This is how your mind can betray you
Years back, I crowned confirmation bias as my go-to among all the biases, and honestly, I'm still waiting for evidence proving me wrong.
But joking aside, this bias is sneaky, lurking around every decision we make—whether it's just been made or still to come.
It's this higher-order cognitive bias that plays both sides—seemingly, we dish it out and fall for it, daily.
Confirmation bias is when we over-value information that supports what we already believe, and we downplay or avoid anything that goes against it.
Sometimes we can sense it, hanging out beside us, always ready to mess with our logical, rational selves, offering comfort when decision making gets too raw.
Let me give you a couple of general examples, then we’ll move to the workplace...
Picture this: you're gearing up to vote in a local election, leaning towards a specific candidate. You do the whole pros and cons thing, then actively seek out articles that are basically cheering on your choice and dismiss anything that suggests otherwise.
Or how about car shopping? You've got your eye on a particular model, and suddenly, all you see are the glowing reviews and stories from other happy customers, completely ignoring any potential downsides during your test drive.
Confirmation bias doesn’t vanish when you leave the house. It follows you to the office, sneaks into your digital relationships, and sets up camp in your work life too.
Confirmation Bias and Leadership
Hiring as Bias Personified
Let’s start with hiring. By now, we know that confirmation bias can impact our recruitment. It makes our workplaces less diverse and inclusive.
Of course, biases impact hiring in many ways, seen and unseen.
Interviewers are much more likely to choose a candidate who matches their own beliefs, even if other candidates are just as good or even better.
And, once that decision is made, confirmation bias seals it. When checking references, any positive previous experience is overvalued, and anything negative is dismissed as not relevant in our context.
Biased Performance Management
Performance managing an employee? Confirmation bias is right there in the room with you. Leaders usually have a preconceived opinion about an employee's abilities. So, we are more inclined to give weight to anything that confirms our existing views, while overlooking or downplaying other aspects of the employee's performance.
Problematically, it goes both ways. The poor performers are found wanting. The stars shine ever brighter. We see our cherry picked examples as “proof”.

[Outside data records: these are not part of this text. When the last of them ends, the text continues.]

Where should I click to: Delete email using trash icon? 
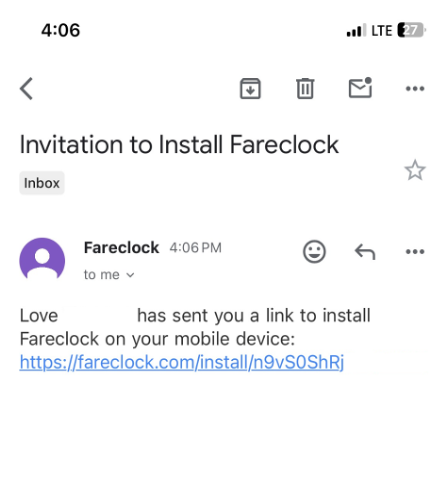[305, 88]
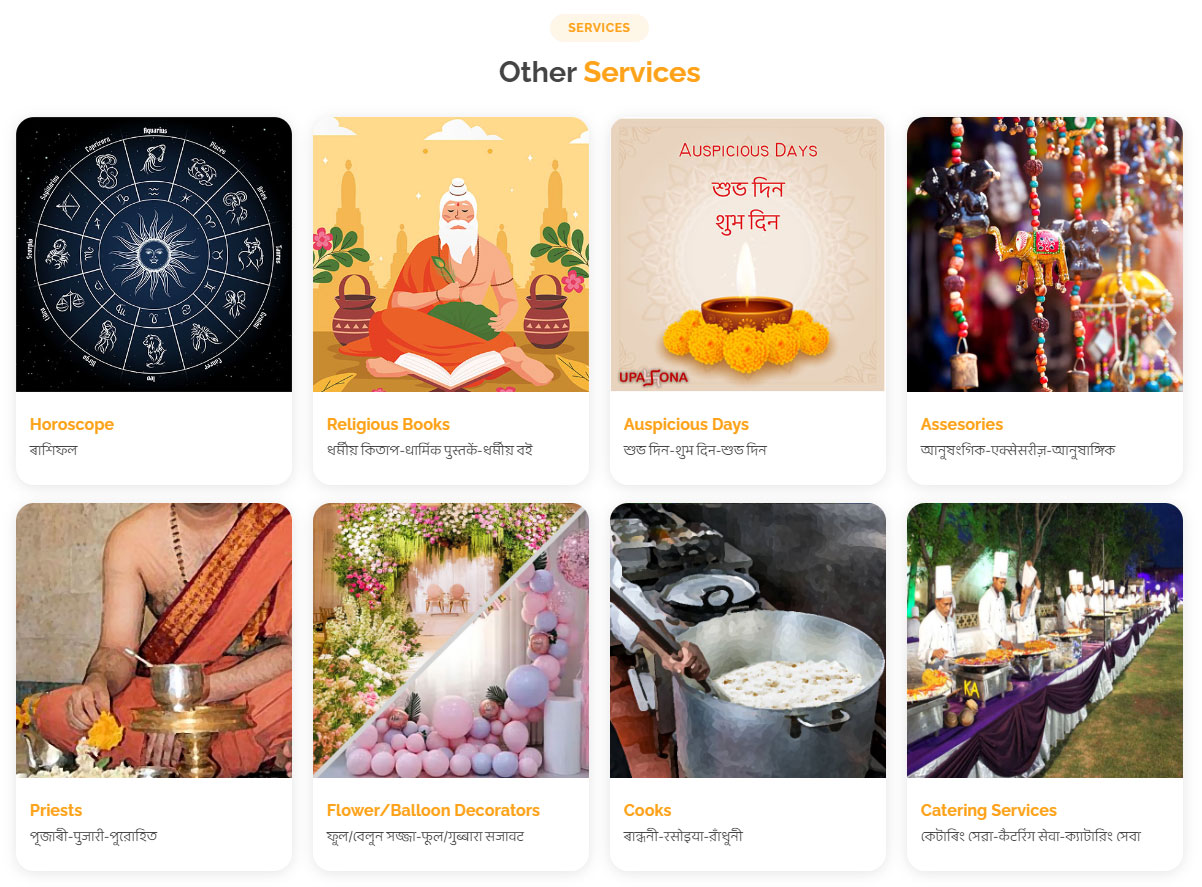Click the Other Services heading

(x=599, y=72)
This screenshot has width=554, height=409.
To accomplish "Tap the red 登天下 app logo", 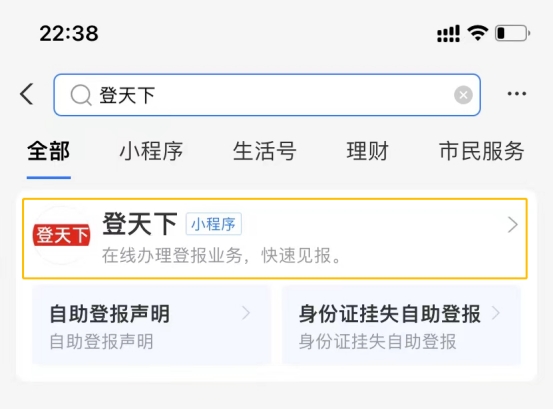I will (61, 235).
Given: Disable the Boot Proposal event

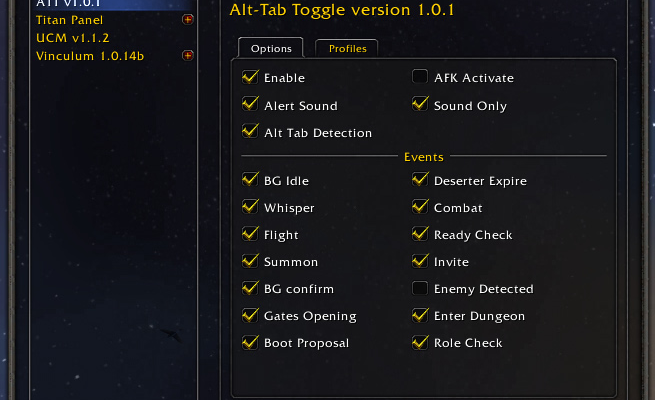Looking at the screenshot, I should tap(250, 343).
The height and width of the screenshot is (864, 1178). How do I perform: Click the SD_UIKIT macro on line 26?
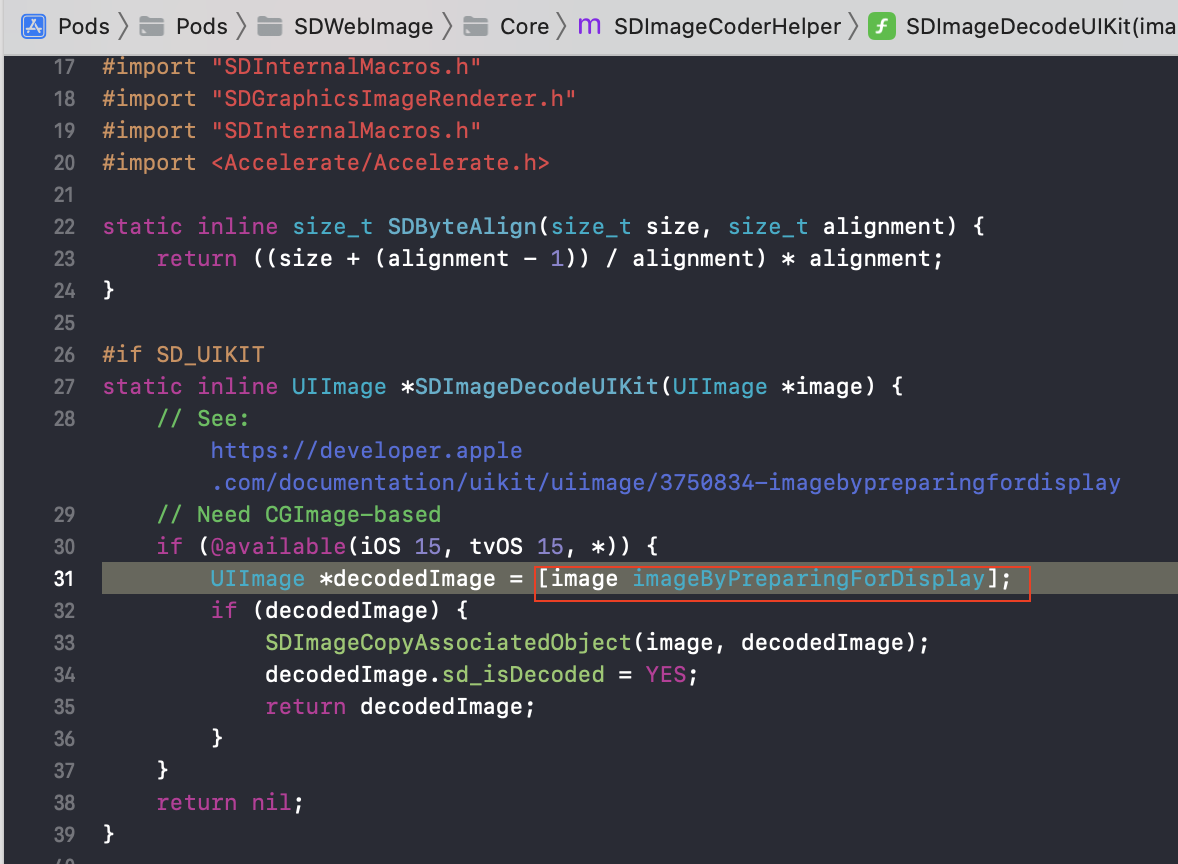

Confirmation bias hinders fair assessment. It harms meaningful feedback, limiting an employee's growth—as the manager inadvertently reinforces their existing perceptions rather than more thoughtfully, objectively, and fairly, addressing everyone’s overall performance.
What’s in the lunchroom, is in the boardroom.
What about corporate strategy development? Confirmation bias can manifest when decision-makers cling to their initial ideas or favoured approaches.
We actively seek information that supports our preferred strategy, gravitating towards data, people, ideas, evidence, or insights that align with our preconceived notions. What looks like a strategy session all-too-often is a coronation.
What do we miss? Well, lots. From leveraging alternative strategies to mitigating potential risks, too much confirmation bias in the boardroom can be fatal.
What Can be Done?
If it’s true that confirmation bias is a part of our everyday lives, and it’s not going anywhere soon, how do we manage it?
Here are five things leaders can do to lessen the negative effects of confirmation bias:
1. Mix it Up in Meetings
Intentionally build corporate practices and policies that bring in a variety of voices into your processes—such as, for hiring or strategy development. More perspectives mean less chance of getting stuck on one candidate, or idea.
2. Stick to the Game Plan
Use clear, co-designed, scoring, or decision-making rubrics—such as, when providing feedback, or performance reviews. Collaborative and fair processes help to welcome in all the facts, not just the ones that agree with what you already believe.
3. Numbers Don't Lie
Rely on concrete performance metrics to support decision making. Yes, there’s room for nuanced personal experience and “gut feel”. This isn’t a randomized controlled trial—it’s just business decision making, after all. But use the data and analysis you do have. Keep it real and measurable, so there's less room for biases.
4. Recruit from the Whole Well
Make search, recruitment, and hiring, as fair as possible so you can benefit from the best available talent. Remove whatever you can that could overtly trigger, or covertly bake in, biases. Create stop signs, and gates, in common processes that seek out, and catch, biases forming.
5. Regular Check-ins and Tune-ups
Stay flexible and aware. Regularly review and question your individual and team’s assumptions. Are you living your stated values? Start by naming biases. Then, you can notice them more often, and work towards seeking out different views, data, alternative ideas, people, and options—to keep your organization safe and strong.
Final Thoughts
I’ll leave you with this little cerebral fortune cookie.
A confirmation bias is sort of like being in a conflict of interest with your own mind.
As those of you who’ve worked with me in a board governance context will remember, conflicts of interests are not inherently good or bad. They just are.
But, they need to be declared, acknowledged, and managed.
Confirmation bias is like this too. When we normalize our biases, we can better manage and mitigate them.